▶ Instruction:
Write out word for word the stretch of the records below from the line containing "pixels, height=1027 pixels." through the line containing "codewithharry-scrollbar is located". Leave the pictures out.

(Beginning of Available records)

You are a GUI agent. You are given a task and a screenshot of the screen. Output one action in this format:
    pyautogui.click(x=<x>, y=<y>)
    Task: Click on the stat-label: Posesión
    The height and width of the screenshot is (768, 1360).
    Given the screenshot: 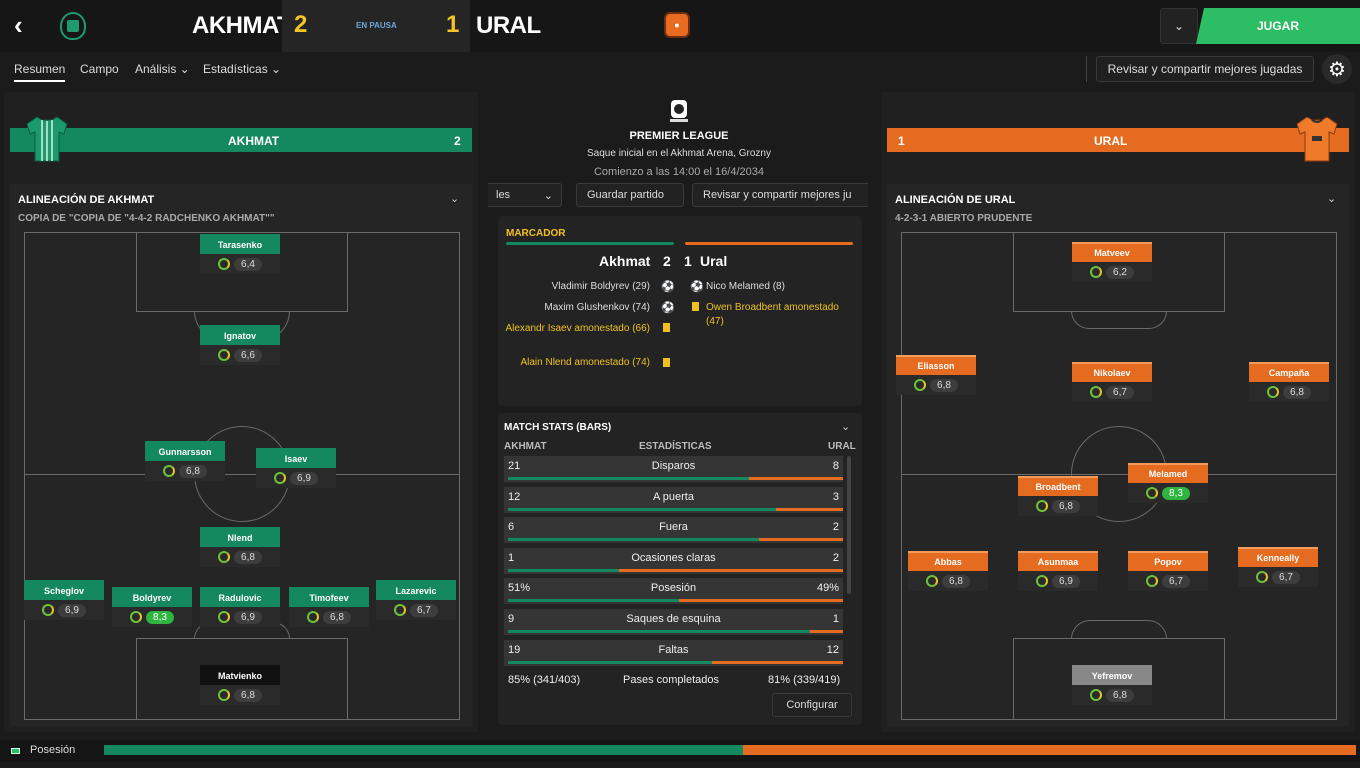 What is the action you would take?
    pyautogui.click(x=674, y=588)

(End of Available records)
(Beginning of Available records)

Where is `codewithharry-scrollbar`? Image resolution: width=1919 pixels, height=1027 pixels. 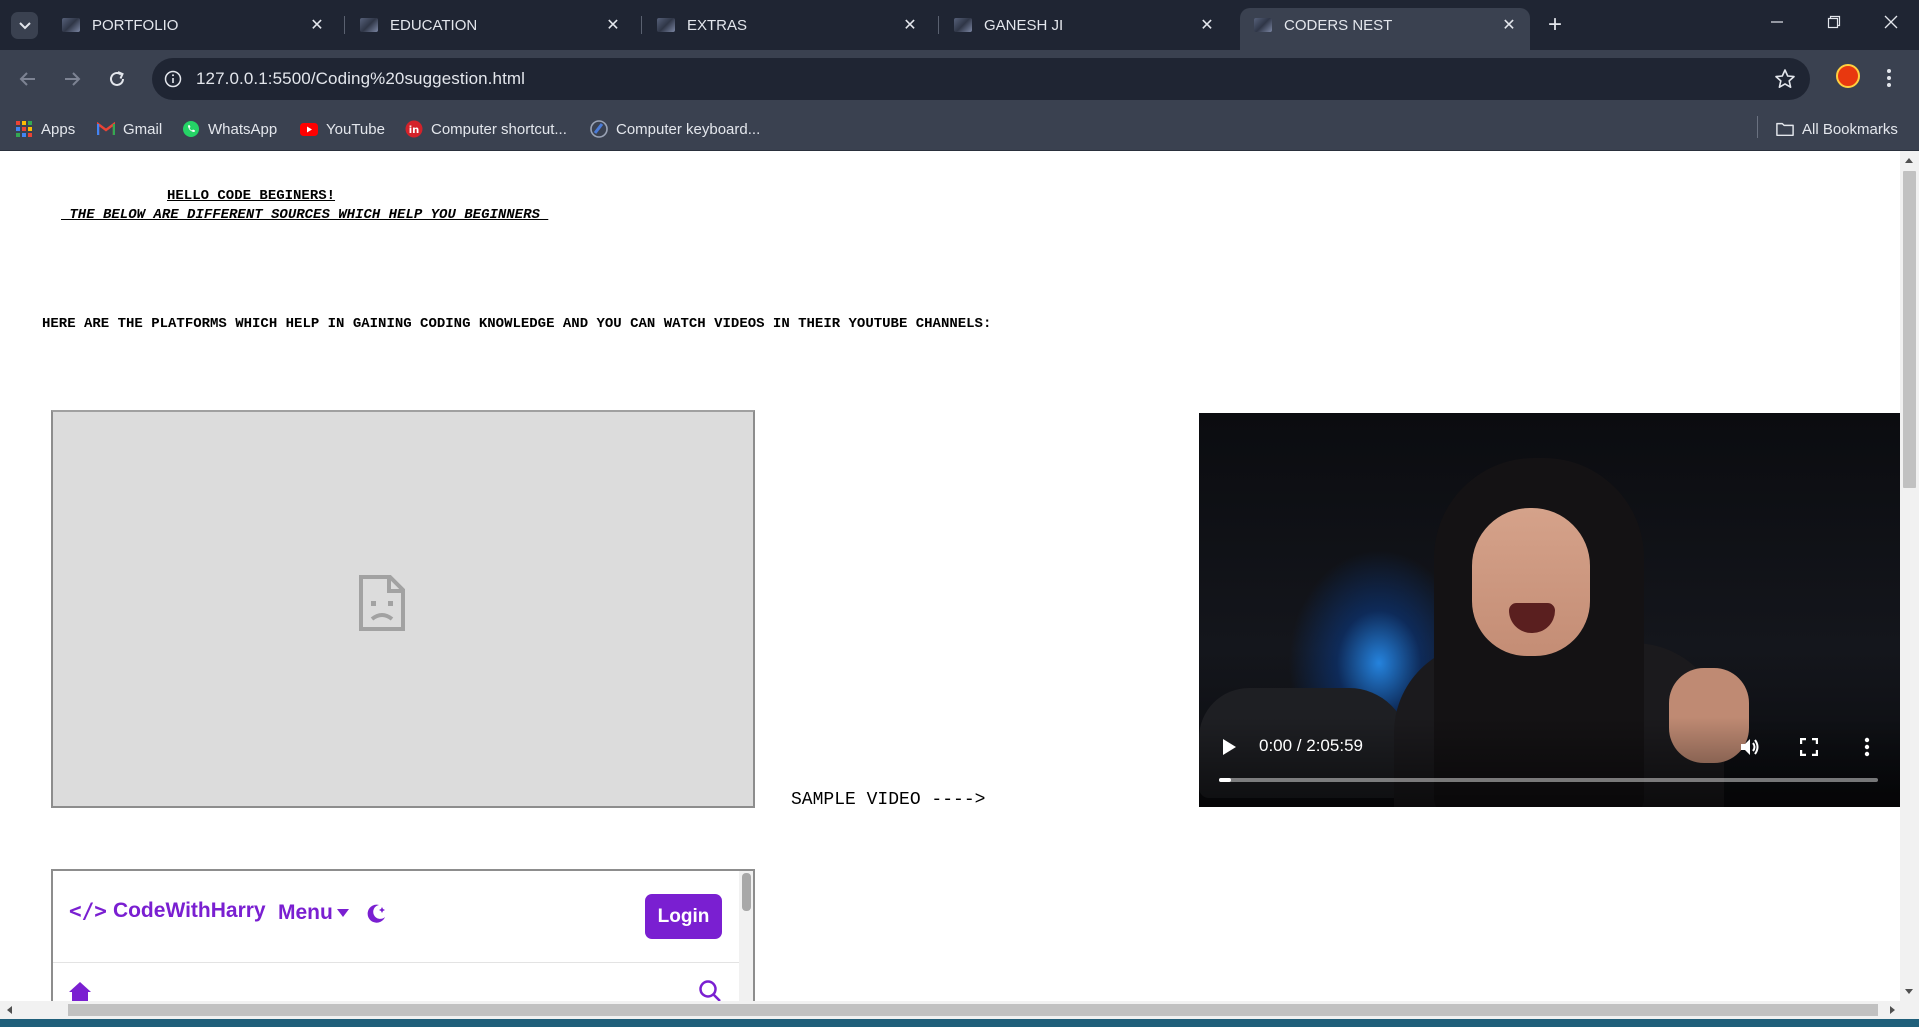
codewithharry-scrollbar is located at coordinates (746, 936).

(End of Available records)

▶ Final answer:
Where is `codewithharry-scrollbar`? Image resolution: width=1919 pixels, height=1027 pixels. 
codewithharry-scrollbar is located at coordinates (746, 936).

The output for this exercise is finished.